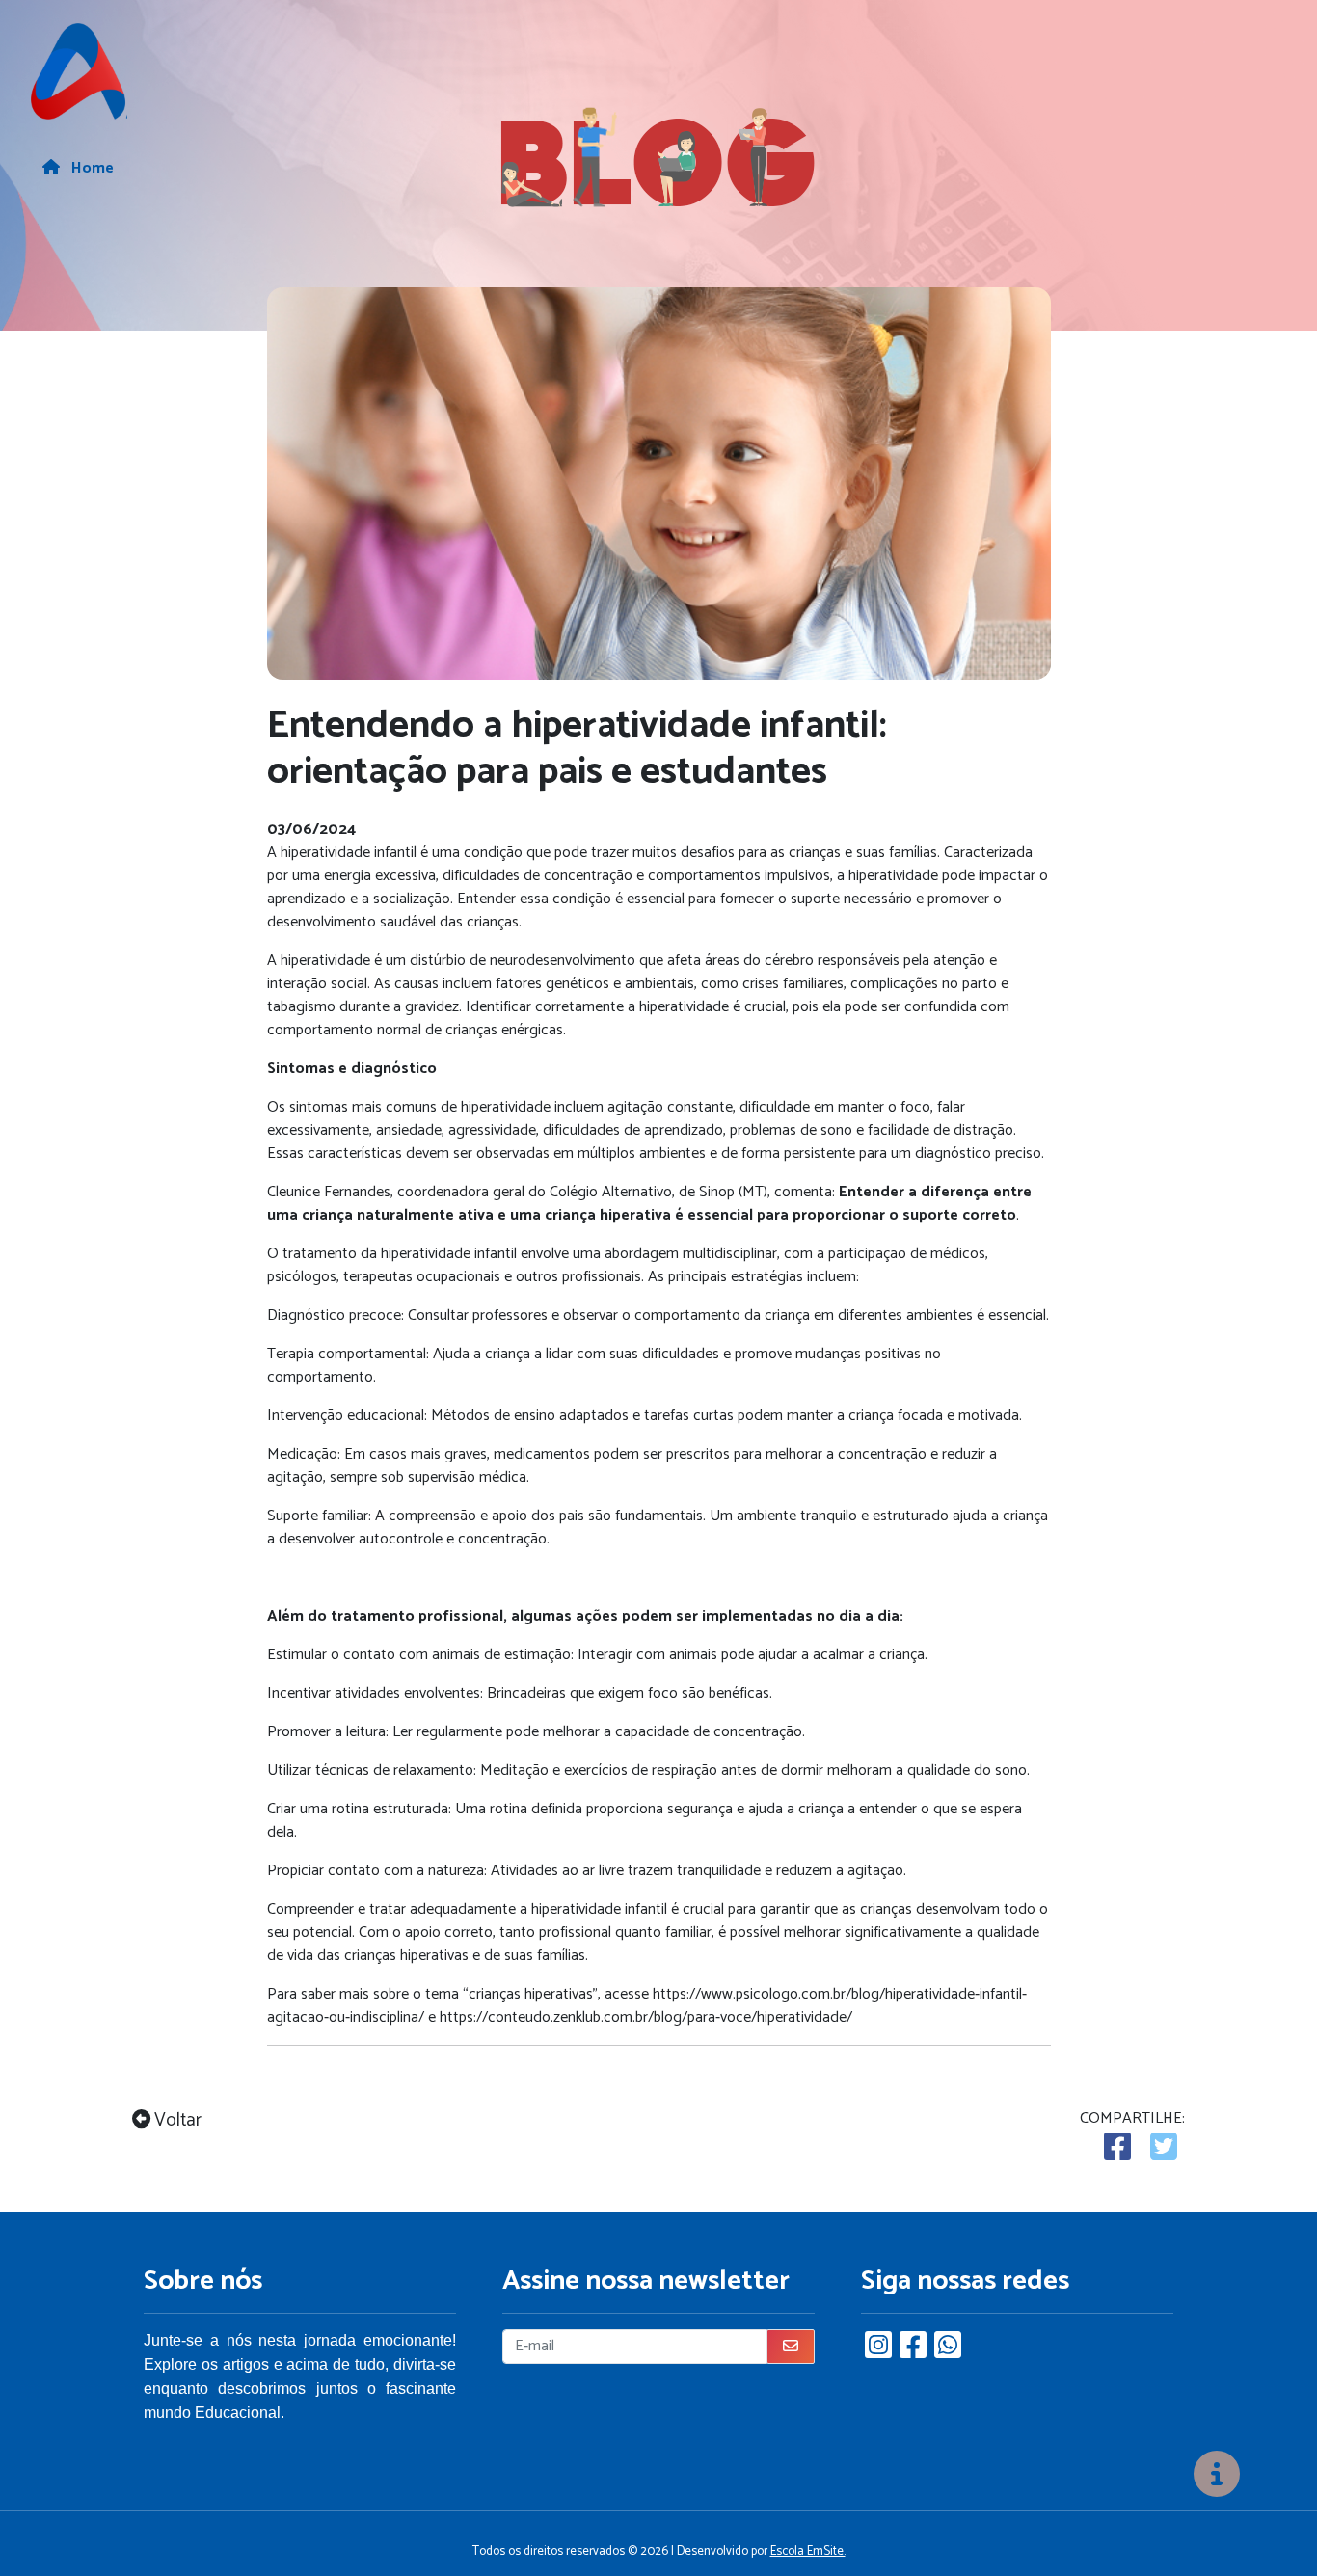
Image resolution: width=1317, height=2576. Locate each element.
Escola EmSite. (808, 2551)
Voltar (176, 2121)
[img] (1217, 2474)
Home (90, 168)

※

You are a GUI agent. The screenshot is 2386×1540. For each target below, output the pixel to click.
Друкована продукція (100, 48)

※

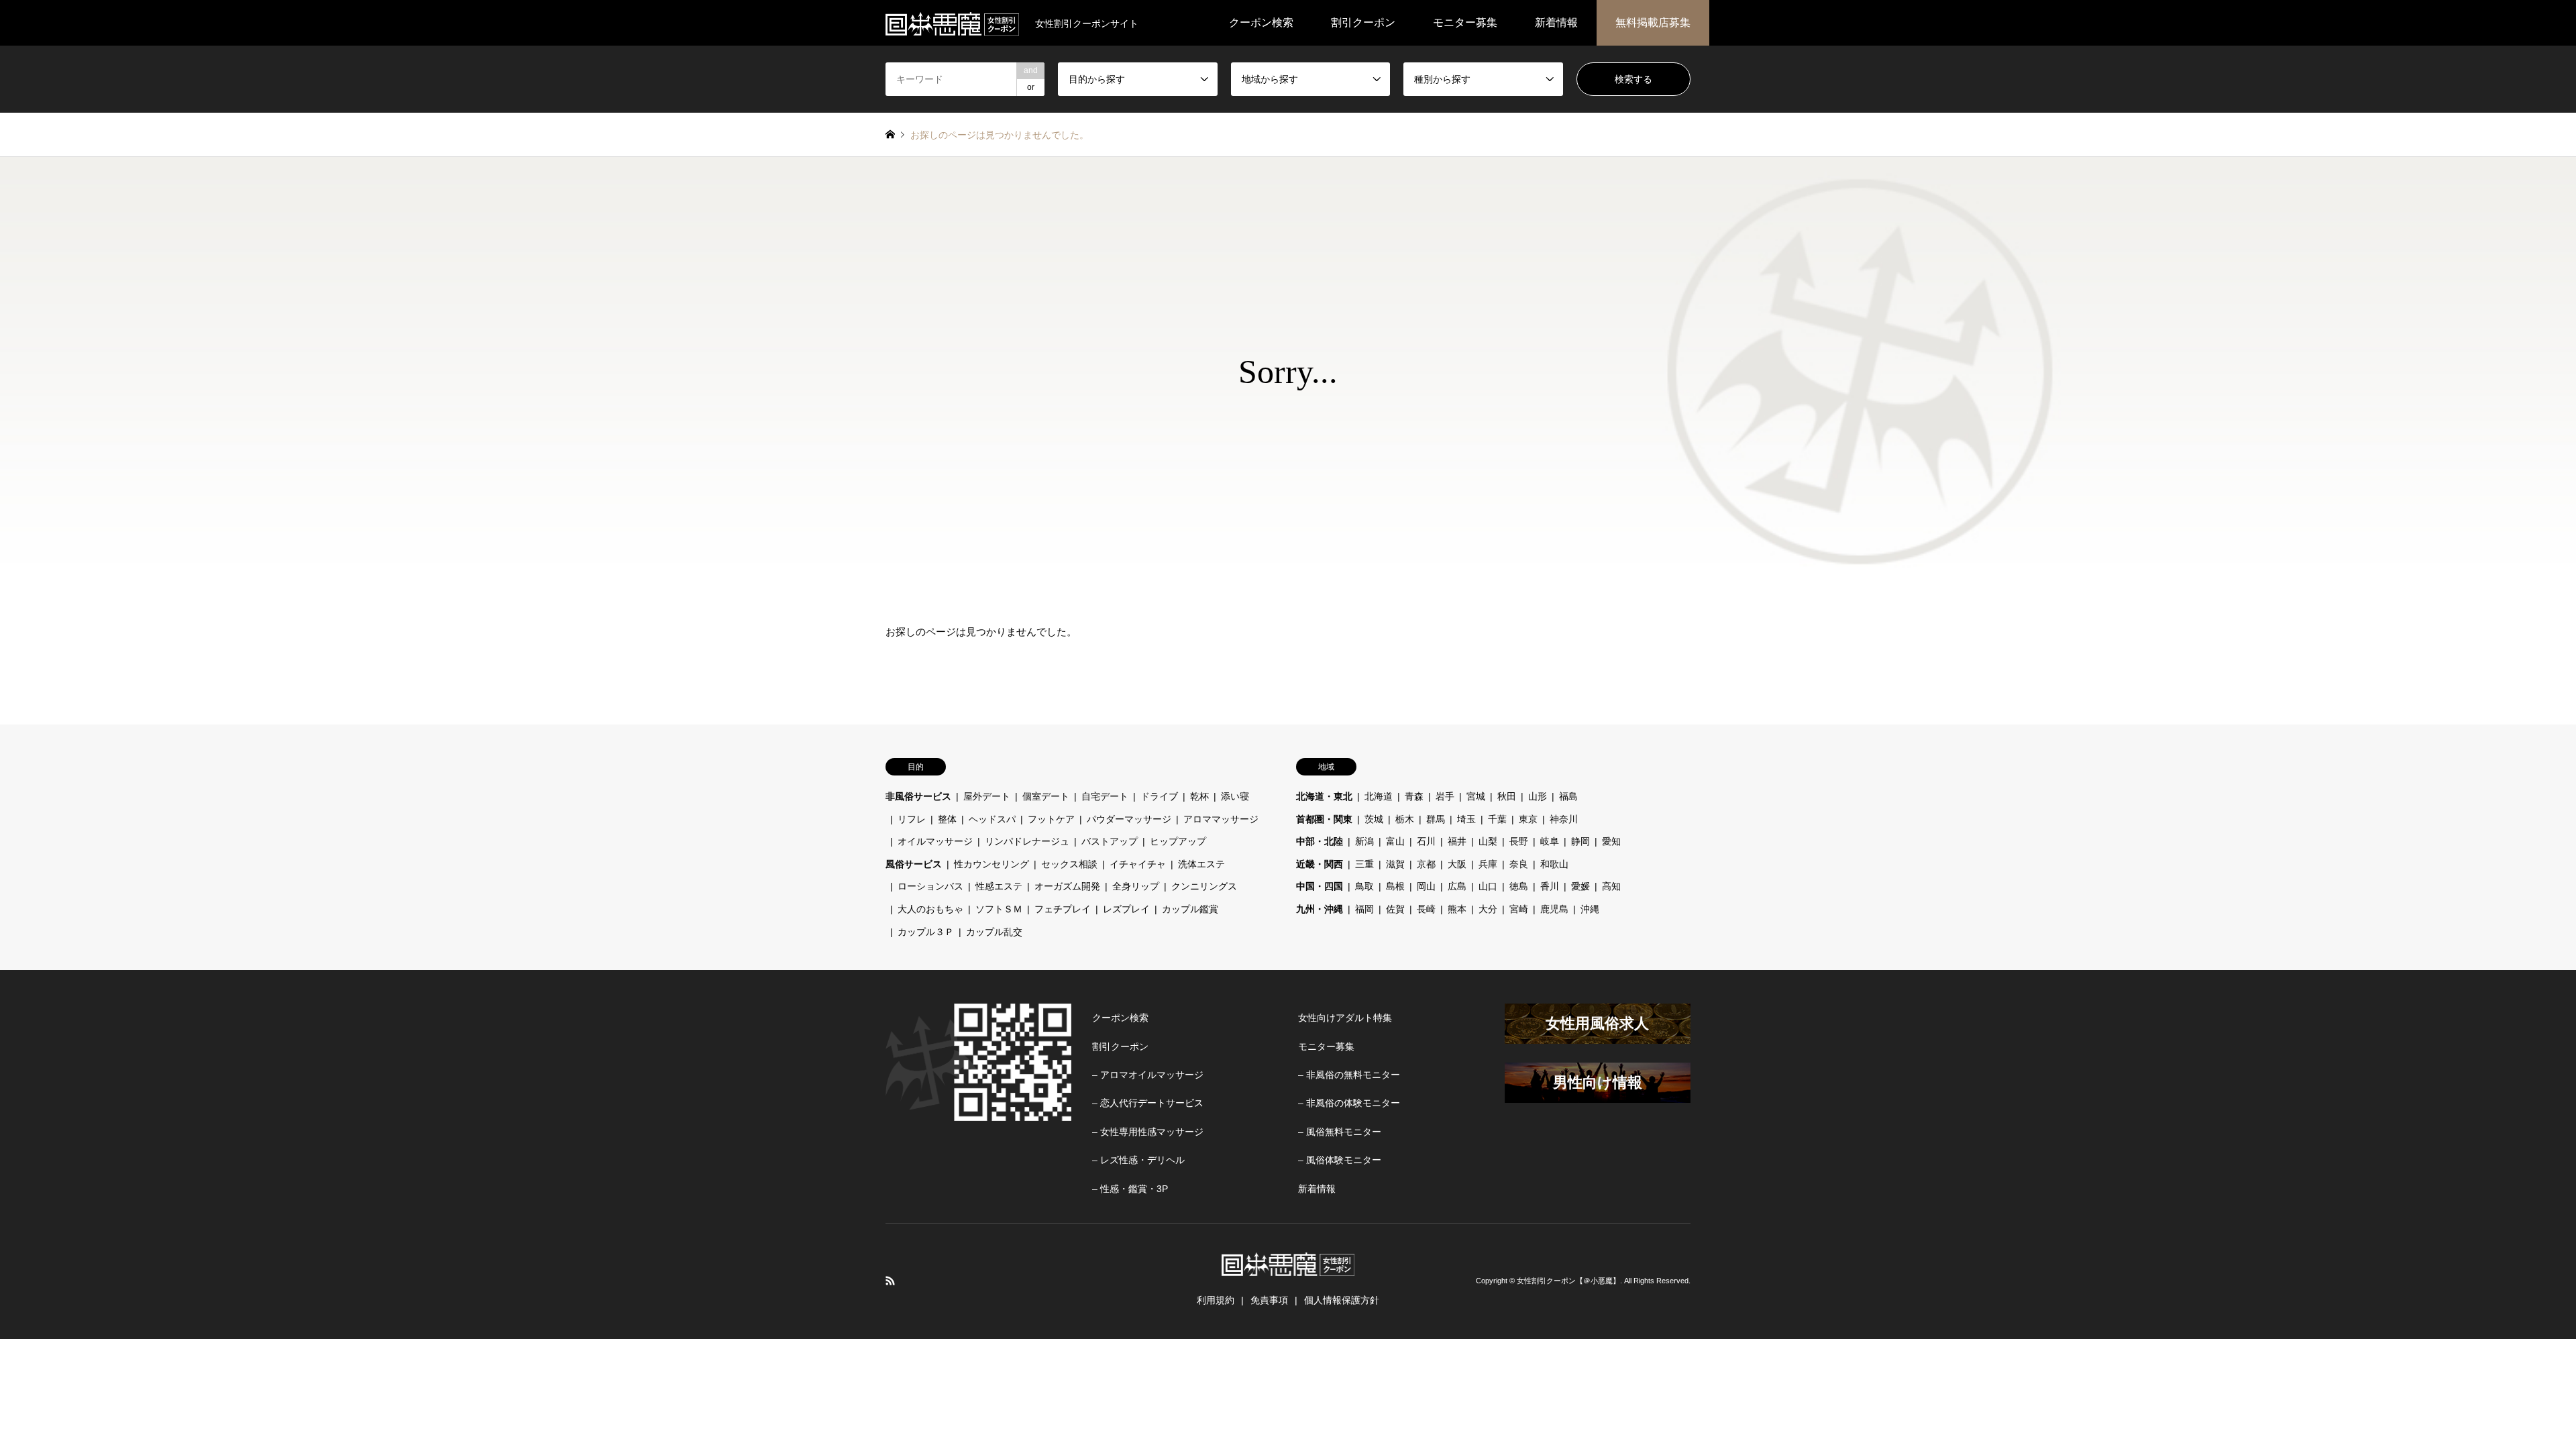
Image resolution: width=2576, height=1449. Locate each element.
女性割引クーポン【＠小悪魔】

※

What you are asked to do - The entries above hold a line with "Image resolution: width=1317, height=2576." and a later line with "Home (90, 168)". Write out exactly those lines and all lines between, nothing more.

Answer section -
Image resolution: width=1317, height=2576. Locate each element.
Escola EmSite. (808, 2551)
Voltar (176, 2121)
[img] (1217, 2474)
Home (90, 168)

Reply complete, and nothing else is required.